*WHAT THIS TASK INVOLVES*: Please restate the records that follow exactly, skipping their images.

Extracted records
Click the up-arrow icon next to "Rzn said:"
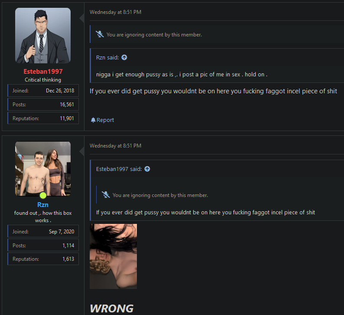This screenshot has height=315, width=344. tap(124, 57)
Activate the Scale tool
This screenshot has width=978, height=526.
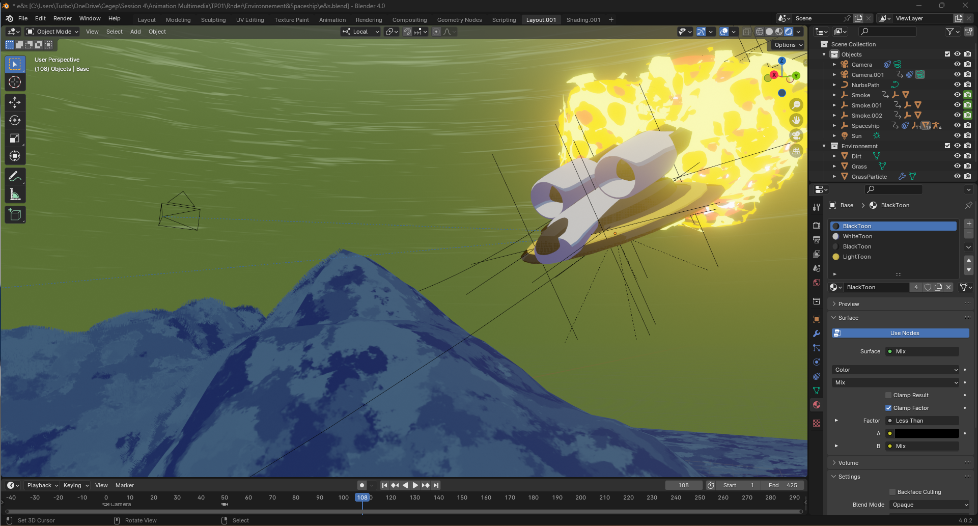[15, 139]
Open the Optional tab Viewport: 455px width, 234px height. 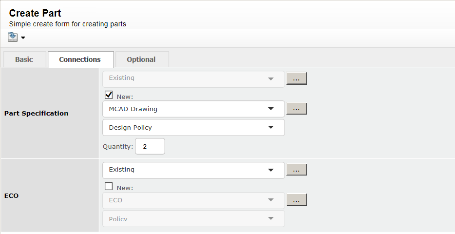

*TASK RESULT*:
Click the up-arrow icon next to "Rzn said:"
This screenshot has height=315, width=344. tap(124, 57)
Activate the Scale tool
This screenshot has width=978, height=526.
[15, 139]
Open the Optional tab Viewport: 455px width, 234px height. 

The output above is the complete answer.